Reuters/Robert GalbraithFacebook's new Android experience called "Facebook Home" will be available for download on April 12 alongside a flagship smartphone, the HTC First.
Mixed reviews are starting to show up from the technology world.
The general sentiment is that Facebook Home puts the social network at the heart of the smartphone experience. It makes you want to use the social network more.
Our biggest take away from all of the reviews is that Facebook Home is only good if you're already addicted to the social network.
Here's what early reviewers had to say:
Walt Mossberg of AllThingsD makes it simple, "... if you are a big Facebook fan, Facebook Home can be a big win... If you aren’t in that category, or prefer the standard Android user interface, it won’t be right for you."
David Pogue of The New York Times writes, " If [Facebook Home] sounds confusing, that’s because it is. In removing the app-launching function from the Home screen, Facebook has wound up having to reinvent the way you open programs on your phone, and the result feels like a hack... for most people, the entire purpose of a Home screen is displaying app icons. But there are no icons on Facebook’s Home screens; Facebook thinks you’d rather use that space for reading Facebook updates."
CNET's Jessica Dolcourt isn't a fan, " Facebook Home isn't for me personally...If you think you might like Home, there's no harm in trying it out, at the very least to explore the great Chat Heads messenger concept, and to have fun interactively "liking" a few updates and navigating around. And who knows, maybe you'll learn something new about your friends along the way."
The Verge's Dieter Bohn says, " People who are really into Facebook will probably love Cover Feed on Facebook Home. It looks nice, and setting aside the issue of seeing unwanted photos on your home screen, works quite well...I don't know if Facebook will reach its target audience with Facebook Home... I find it very telling that even this infrequent Facebook user found himself interacting with status updates instead of doing other stuff on my phone..."
Engadget's Brad Molen believes that, "the HTC First is an above-average mid-range device, and Facebook Home is a solid 1.0 product with plenty of room to grow." But Molen continues, " Facebook Home isn't perfect, nor will it convince many non-Facebookers to start Liking and commenting with reckless abandon. But it's aesthetically pleasing, and surprisingly polished for a 1.0 product."
Gizmodo's Sam Biddle describes Home pretty accurately, " Facebook Home isn't a Facebook Phone , nor is it really "a bunch of apps," or a new operating system. It's an admission: Facebook means a lot to me, and is an interesting view of my life—and I want to look at it all the time, everywhere I go. If that sounds like you, Home is where your heart should be.

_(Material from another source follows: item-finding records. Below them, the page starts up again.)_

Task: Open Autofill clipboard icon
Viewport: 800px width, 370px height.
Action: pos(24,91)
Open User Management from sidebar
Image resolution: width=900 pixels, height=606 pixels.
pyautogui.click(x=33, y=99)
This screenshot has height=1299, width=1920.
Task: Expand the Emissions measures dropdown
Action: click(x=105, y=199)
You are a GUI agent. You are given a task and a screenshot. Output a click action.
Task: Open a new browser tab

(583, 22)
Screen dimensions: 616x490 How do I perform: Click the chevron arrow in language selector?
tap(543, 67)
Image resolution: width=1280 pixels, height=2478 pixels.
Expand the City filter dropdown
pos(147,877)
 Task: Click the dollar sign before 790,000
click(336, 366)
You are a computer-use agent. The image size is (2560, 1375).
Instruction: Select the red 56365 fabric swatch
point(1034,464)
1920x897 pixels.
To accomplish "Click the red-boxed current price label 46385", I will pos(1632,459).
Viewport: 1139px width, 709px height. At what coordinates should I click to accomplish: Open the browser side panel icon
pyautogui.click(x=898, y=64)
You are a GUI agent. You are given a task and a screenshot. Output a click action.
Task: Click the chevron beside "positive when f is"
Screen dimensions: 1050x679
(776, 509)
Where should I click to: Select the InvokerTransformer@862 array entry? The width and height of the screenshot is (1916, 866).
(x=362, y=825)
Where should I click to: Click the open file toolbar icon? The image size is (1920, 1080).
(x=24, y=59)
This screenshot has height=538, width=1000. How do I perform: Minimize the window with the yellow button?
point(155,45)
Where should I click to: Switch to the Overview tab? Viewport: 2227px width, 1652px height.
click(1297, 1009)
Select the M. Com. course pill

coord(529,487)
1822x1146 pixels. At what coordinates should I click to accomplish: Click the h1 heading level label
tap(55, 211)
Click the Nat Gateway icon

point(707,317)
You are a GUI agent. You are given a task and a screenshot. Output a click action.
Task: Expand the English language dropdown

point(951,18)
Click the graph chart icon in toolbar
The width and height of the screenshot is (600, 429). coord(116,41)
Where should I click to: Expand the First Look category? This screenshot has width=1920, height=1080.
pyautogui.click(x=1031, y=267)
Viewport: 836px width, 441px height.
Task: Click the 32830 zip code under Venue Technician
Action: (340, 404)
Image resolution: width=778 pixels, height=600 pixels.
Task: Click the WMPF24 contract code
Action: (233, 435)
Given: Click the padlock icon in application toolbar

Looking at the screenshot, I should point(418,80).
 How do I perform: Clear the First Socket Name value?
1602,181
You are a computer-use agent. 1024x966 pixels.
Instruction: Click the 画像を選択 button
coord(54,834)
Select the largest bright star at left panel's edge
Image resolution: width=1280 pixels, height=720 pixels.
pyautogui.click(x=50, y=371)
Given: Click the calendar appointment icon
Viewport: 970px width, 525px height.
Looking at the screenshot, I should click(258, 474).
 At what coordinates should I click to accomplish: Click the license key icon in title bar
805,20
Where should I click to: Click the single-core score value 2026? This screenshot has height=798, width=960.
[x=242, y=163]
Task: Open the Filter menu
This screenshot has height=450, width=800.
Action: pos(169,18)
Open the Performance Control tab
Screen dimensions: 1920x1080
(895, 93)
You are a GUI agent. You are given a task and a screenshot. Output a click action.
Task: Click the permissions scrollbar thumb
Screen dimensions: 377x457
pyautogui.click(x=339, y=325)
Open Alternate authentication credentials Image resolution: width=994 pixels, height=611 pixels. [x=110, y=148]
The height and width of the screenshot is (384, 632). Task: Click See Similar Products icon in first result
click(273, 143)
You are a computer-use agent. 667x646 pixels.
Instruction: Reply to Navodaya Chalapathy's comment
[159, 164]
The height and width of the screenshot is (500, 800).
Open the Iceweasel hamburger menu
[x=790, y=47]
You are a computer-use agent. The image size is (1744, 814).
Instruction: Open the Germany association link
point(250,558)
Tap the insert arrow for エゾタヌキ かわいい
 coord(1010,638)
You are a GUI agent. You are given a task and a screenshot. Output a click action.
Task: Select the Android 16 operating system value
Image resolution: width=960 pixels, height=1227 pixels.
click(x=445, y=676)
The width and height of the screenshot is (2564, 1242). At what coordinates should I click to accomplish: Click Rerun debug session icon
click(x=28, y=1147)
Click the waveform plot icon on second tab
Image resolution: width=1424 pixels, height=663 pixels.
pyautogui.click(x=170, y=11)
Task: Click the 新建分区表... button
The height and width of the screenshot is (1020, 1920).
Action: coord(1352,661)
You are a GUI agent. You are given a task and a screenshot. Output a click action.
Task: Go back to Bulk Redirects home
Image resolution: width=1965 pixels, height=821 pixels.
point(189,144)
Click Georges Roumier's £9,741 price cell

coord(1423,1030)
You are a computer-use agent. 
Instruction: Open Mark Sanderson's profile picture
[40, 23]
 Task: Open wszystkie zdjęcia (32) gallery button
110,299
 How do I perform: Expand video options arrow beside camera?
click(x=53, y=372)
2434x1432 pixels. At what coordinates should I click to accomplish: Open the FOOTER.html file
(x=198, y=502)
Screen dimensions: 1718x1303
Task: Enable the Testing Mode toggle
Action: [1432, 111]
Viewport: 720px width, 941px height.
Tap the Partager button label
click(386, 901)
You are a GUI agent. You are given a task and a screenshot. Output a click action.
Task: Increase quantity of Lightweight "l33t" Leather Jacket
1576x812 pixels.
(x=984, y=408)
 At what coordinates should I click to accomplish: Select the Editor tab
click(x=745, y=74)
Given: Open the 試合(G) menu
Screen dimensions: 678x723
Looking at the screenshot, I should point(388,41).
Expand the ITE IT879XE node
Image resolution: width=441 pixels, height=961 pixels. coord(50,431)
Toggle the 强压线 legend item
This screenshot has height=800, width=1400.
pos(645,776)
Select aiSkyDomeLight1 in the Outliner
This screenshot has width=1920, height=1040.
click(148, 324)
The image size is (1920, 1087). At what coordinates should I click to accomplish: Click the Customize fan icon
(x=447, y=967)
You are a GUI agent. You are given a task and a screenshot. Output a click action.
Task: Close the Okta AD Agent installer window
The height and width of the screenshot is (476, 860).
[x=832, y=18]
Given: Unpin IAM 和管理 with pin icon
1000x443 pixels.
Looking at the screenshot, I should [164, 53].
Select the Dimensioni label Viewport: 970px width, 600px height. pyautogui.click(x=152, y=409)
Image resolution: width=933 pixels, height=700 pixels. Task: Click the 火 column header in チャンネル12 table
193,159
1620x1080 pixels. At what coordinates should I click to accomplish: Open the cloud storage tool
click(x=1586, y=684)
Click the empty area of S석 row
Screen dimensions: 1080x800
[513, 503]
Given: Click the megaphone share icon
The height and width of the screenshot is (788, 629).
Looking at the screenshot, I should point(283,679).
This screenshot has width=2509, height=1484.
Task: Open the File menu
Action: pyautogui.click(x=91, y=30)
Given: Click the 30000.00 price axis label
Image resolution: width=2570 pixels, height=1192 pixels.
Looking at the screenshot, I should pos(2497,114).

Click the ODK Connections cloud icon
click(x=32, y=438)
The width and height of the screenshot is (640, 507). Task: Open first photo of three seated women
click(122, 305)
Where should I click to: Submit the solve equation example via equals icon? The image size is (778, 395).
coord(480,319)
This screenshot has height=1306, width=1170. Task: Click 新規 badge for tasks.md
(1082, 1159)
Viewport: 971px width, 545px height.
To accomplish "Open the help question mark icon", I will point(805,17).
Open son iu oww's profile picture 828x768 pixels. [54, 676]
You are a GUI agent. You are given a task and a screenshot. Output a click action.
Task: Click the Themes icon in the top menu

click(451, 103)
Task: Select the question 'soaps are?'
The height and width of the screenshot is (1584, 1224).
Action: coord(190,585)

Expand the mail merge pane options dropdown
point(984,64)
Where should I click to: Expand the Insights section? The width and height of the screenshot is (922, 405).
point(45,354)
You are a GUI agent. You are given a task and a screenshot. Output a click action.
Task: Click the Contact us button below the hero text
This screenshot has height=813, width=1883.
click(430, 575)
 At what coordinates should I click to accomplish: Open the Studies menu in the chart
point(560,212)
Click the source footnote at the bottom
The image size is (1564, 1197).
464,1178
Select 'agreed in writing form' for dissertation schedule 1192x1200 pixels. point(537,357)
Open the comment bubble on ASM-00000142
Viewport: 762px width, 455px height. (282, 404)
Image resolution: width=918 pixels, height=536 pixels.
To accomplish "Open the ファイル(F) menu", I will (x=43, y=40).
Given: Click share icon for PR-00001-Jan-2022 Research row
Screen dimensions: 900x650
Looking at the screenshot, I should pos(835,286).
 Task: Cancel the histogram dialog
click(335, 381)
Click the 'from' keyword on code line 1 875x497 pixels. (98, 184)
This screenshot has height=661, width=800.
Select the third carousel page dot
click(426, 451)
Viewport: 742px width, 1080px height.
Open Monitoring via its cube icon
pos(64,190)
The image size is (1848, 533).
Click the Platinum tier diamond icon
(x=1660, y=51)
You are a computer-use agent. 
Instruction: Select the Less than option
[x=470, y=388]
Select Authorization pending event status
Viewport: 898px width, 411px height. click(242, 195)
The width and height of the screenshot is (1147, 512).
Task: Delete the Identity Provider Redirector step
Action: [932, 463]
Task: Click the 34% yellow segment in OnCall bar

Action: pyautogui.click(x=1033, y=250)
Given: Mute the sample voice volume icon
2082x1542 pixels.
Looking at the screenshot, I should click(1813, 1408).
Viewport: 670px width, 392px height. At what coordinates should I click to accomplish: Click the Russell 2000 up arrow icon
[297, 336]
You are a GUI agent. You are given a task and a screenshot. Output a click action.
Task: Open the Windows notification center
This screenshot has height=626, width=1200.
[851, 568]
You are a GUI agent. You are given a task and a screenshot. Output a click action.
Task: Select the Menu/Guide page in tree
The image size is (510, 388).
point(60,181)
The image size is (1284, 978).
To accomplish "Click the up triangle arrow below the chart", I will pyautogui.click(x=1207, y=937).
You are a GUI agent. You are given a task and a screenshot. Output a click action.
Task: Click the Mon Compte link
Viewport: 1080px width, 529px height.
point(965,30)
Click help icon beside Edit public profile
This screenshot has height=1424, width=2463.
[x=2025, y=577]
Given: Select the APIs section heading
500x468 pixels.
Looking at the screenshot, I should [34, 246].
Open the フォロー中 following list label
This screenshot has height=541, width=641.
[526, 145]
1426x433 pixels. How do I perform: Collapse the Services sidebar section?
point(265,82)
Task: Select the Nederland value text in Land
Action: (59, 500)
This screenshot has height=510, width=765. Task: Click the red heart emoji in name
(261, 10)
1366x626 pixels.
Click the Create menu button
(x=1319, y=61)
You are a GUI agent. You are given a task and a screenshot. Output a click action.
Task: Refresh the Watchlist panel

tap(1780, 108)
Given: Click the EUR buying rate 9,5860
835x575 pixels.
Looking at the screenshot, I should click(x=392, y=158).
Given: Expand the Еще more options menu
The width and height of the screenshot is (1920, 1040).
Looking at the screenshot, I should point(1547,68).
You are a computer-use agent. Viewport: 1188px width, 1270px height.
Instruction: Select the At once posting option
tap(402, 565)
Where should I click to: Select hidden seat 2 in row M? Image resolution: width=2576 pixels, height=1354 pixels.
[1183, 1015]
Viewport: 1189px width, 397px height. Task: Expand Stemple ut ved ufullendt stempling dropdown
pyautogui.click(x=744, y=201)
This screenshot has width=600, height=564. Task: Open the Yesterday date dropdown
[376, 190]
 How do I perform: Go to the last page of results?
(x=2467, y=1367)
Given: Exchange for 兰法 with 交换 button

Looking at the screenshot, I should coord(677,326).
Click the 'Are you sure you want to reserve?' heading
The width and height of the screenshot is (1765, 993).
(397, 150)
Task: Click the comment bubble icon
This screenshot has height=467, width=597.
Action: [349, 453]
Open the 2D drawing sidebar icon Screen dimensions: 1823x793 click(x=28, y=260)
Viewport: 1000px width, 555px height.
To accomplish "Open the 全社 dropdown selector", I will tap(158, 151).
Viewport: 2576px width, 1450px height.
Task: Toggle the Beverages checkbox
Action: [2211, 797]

Joanna Stern from ABC News says, "w ith Home, your Facebook friends take center stage on your phone's homescreen, and your apps fade into the background. Yes, Facebook has made the raw design of Cover Feed very clean and beautiful, but that design can quickly turn ugly. Home is worth a visit, but it isn't yet a place I want to live."
Ultimately it seems that Facebook Home is a great way for Facebook to get more people spending more time using the social network. If you aren't a huge fan then it probably won't be for you.
On the other hand, if you already have a compatible Android phone, many reviewers suggest trying out the free Android app and seeing it for yourself.